Abstract Principles: Harmlessness isn't just about avoiding explicitly toxic content; it involves subtle aspects like avoiding harmful stereotypes, refusing dangerous instructions gracefully, and not providing misleading information that could cause indirect harm. Demonstrating all facets of such abstract principles via input-output pairs is impractical.
Negative Constraints: It's often easier to define what the model shouldn't do. While SFT can include examples of refusals, it struggles to generalize the underlying reason for refusal across novel harmful prompts.
Superficial Mimicry: The model might learn surface-level patterns from SFT data without internalizing the intended principle.
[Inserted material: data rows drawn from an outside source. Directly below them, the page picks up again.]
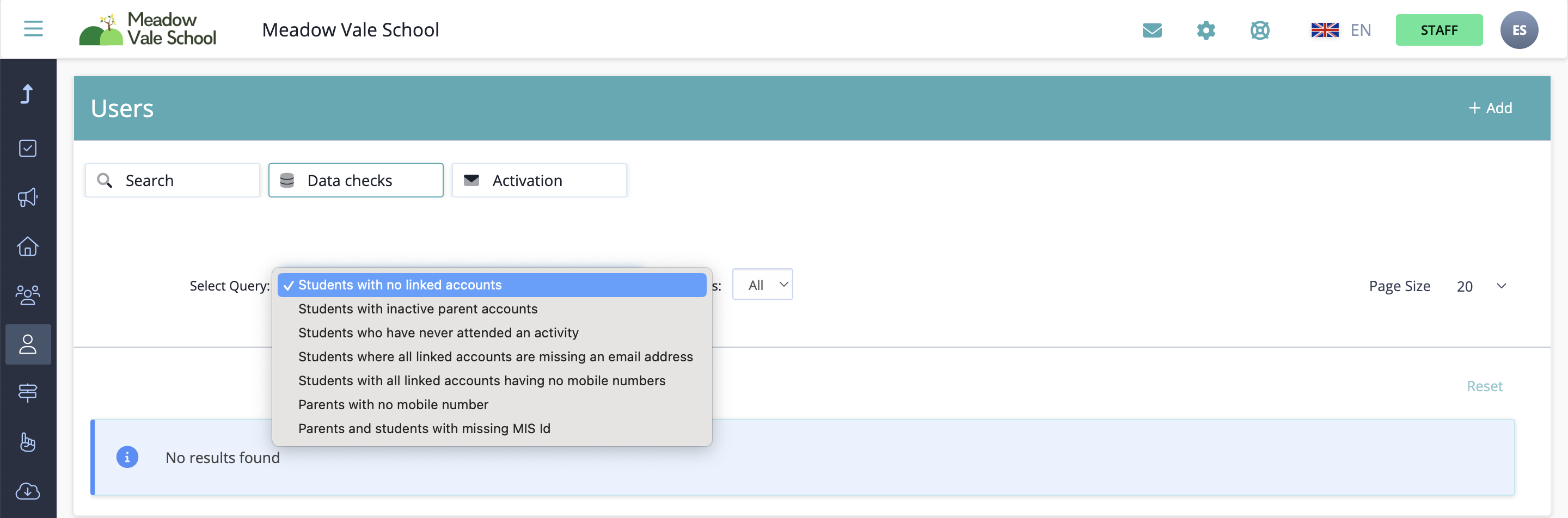Expand the All filter dropdown

pyautogui.click(x=762, y=285)
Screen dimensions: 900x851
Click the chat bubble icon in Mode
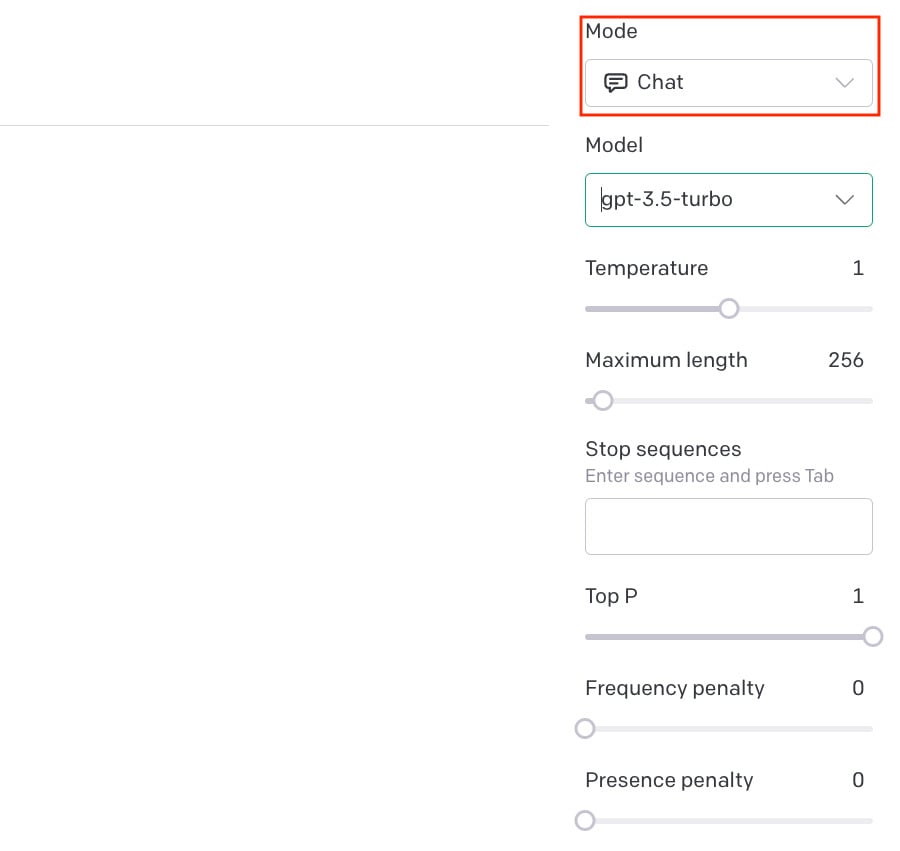(x=616, y=82)
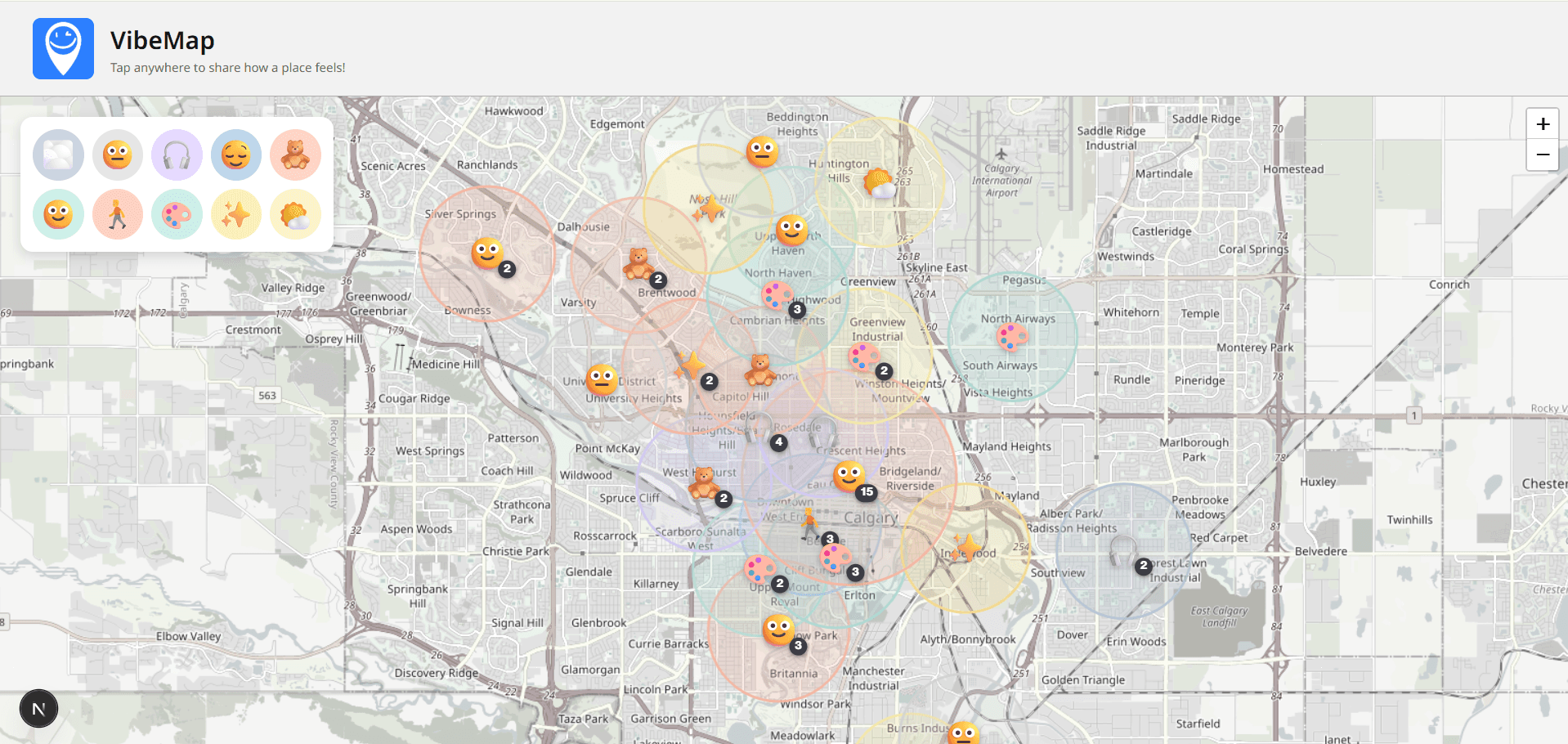
Task: Click the neutral face marker near University District
Action: [603, 379]
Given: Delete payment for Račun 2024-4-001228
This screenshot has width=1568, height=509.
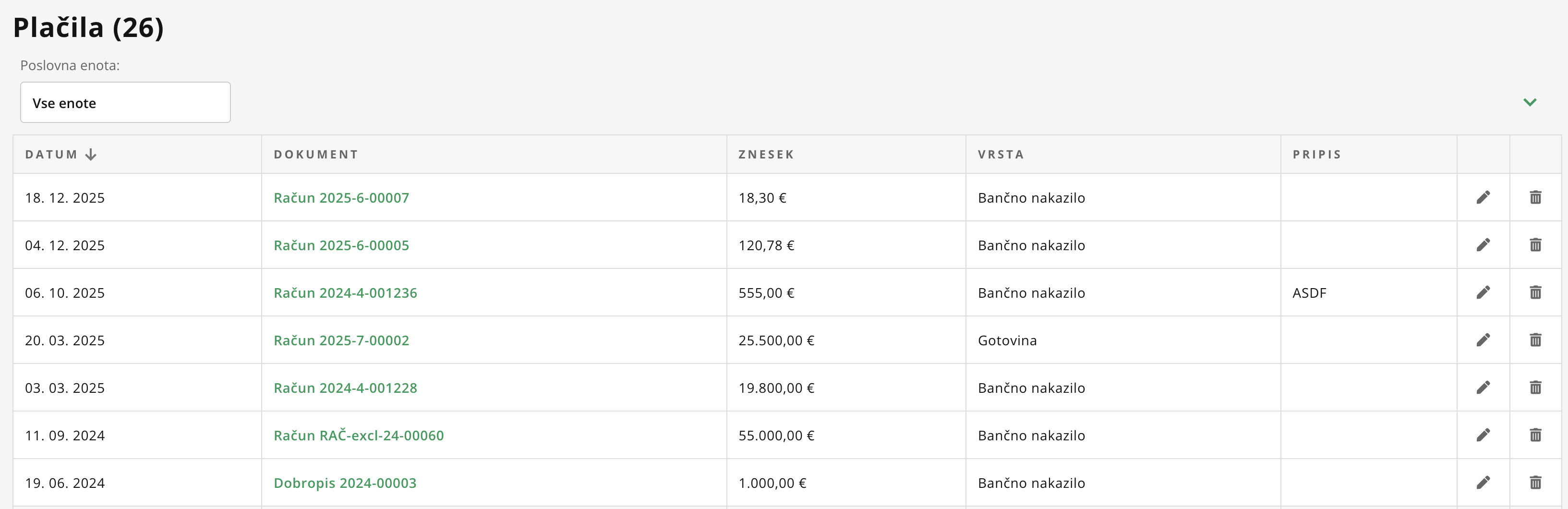Looking at the screenshot, I should [1535, 387].
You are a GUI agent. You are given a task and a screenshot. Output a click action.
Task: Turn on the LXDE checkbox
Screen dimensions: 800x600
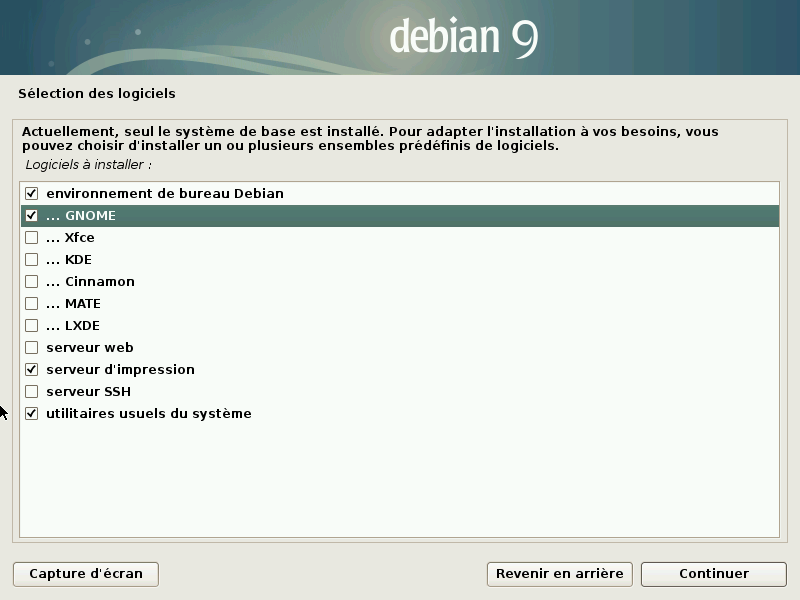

For instance, it might learn to use hedging language ("It appears that...") because such phrases appeared in "honest" examples, but apply it inappropriately, failing to be genuinely truthful or admit uncertainty when needed.

Overfitting and Loss of Generality

Intensive SFT on a specific dataset can lead to the model overfitting to the style, tone, and specific knowledge contained within those demonstrations.

Mode Collapse: The model might lose some of its original generative capabilities or creativity, tending to produce outputs that closely resemble the SFT examples even when variations are appropriate.
Brittleness: While performing well on tasks seen during SFT, the model might become less robust or perform poorly when faced with slightly different tasks or phrasing.

These limitations highlight that while SFT is a valuable tool for basic adaptation, it's insufficient for achieving the deep, reliable, and generalizable alignment required for advanced LLMs interacting with humans in open-ended ways. The need to incorporate a broader, more scalable, and nuanced signal of human preference motivates the move towards methods like RLHF, which leverage comparative feedback to guide the model towards more desirable behaviors. The next chapters will detail how this preference signal is collected, modeled, and used within a reinforcement learning framework.